Please discuss on the basis of these tradeoffs.

re 1: my personal opinion on this rather-frequently mentioned matter is that if the protocol is not worked on and improved there is no progress. while mastodon should, at some point, release definitions of it's expanded version of the protocols used, it should not hesitate to expand it due to this argument
re 2: this is a good argument in favor of it, i believe?
re 3: i don't actually fully understand this one, i think. it would presumably default to failing, preferably with a very precise/well explained message as to why
re 4: considering these are things that happen rather rarely, the UI could be hidden unless there is such a request pending. i would argue that while some might disagree, the follow-requests section could just be expanded to "requests" in general, and whenever groups happen which have been described elsewhere, it would be "requests and invites", as they all act in nearly the same way, giving you a yes or no prompt to answer. preferably, each type of event would have a description of what saying yes to it does. if done in this manner, it doesnt really add any difficulty to onboarding users.

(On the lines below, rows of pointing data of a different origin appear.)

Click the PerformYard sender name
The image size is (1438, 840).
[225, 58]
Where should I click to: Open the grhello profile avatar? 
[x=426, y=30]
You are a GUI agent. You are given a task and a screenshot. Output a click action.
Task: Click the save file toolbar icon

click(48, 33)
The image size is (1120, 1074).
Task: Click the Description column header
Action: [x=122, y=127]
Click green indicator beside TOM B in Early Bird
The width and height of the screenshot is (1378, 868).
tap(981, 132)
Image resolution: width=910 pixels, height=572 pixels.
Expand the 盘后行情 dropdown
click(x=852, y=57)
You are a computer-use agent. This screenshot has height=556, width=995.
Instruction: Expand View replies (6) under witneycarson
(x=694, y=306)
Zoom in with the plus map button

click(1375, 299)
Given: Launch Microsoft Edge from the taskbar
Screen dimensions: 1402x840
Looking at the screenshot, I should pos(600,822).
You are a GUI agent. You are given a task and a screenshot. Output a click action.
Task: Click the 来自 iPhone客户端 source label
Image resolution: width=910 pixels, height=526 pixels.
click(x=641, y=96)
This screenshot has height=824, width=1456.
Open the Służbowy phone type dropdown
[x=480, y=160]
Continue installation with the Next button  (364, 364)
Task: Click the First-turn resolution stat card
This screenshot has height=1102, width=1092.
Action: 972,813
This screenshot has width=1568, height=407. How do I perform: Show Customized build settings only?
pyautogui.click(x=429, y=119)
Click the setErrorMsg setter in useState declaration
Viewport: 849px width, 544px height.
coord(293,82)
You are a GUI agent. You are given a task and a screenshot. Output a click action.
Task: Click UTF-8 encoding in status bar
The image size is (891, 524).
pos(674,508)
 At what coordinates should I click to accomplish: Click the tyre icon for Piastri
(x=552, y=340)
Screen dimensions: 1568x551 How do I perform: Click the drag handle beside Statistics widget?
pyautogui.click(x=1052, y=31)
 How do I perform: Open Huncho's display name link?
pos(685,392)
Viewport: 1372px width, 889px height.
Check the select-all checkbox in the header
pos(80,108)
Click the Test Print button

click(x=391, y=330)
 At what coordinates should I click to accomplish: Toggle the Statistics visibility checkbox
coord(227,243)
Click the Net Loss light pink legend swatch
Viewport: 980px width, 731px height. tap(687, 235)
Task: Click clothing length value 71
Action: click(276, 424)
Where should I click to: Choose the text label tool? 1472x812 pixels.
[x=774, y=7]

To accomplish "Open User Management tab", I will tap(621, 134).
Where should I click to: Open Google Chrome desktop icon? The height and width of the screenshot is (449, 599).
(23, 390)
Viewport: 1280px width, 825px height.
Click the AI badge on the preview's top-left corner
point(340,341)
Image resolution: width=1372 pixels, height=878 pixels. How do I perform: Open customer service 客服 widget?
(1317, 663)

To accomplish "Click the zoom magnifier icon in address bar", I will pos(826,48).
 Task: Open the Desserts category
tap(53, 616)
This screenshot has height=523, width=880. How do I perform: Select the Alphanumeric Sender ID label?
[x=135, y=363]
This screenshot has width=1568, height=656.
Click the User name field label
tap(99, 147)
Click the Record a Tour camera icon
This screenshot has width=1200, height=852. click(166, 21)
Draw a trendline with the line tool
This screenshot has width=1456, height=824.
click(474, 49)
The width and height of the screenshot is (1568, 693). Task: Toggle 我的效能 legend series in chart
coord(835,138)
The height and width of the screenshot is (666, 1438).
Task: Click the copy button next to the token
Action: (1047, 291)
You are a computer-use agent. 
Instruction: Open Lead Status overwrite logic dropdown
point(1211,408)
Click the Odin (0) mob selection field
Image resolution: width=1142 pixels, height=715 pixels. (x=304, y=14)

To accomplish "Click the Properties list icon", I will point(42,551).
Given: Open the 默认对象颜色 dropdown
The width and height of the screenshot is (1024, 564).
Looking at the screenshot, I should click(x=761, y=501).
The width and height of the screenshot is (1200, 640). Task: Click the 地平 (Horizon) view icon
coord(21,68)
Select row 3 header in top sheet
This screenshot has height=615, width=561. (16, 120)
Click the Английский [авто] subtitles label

Is the proposal that if I @-mention @example's account, that my toot wouldn't post until @[email protected] had approved the @-mention? Or that the @-mention wouldn't hotlink in renderings of the toot? (The latter seems more workable; in the former case it would become difficult to have conversations with new people or critique a prominent account.) In the latter case, maybe we'd be looking at a preference approvesMentions (like approvesFollowings), which, if true, requires an approval from the mentioned user before the mention is hot-linked by supporting instances. I'm not sure where we would record that approval, since the toot will have already been federated out to many instances. Maybe a user with approvesMentions could publish a collection of approvedMentioners and instances could check that list before rendering the toot? To @triplefox's point, that might be a substantial increase in the cost of rendering toots.

Facebook has a somewhat similar feature in that when you're "tagged" in a post, you receive a notification and can un-tag yourself from that and future posts. I believe it's implemented such that when you're un-tagged, your name is still present in the post, but not hot-linked to your Facebook page and it doesn't show up in search results. For the dogpiling case, users could still copy-paste the @[email protected] string into search and find the user to jump on, but that small increase in effort could discourage some of the activity. Related, users that wanted to engage in dogpiling could use a server which does hot-link mentions. I believe Mastodon search doesn't provide a quick list of everything you were mentioned in (unlike Facebook), so that particular Facebook un-tagging effect isn't necessary here.

(Could we re-name this issue to describe the specific idea? Maybe "approvals for mentions in toots / bios"?)

This is the second time I've ended up on this issue while searching for other things. Can we rename it please?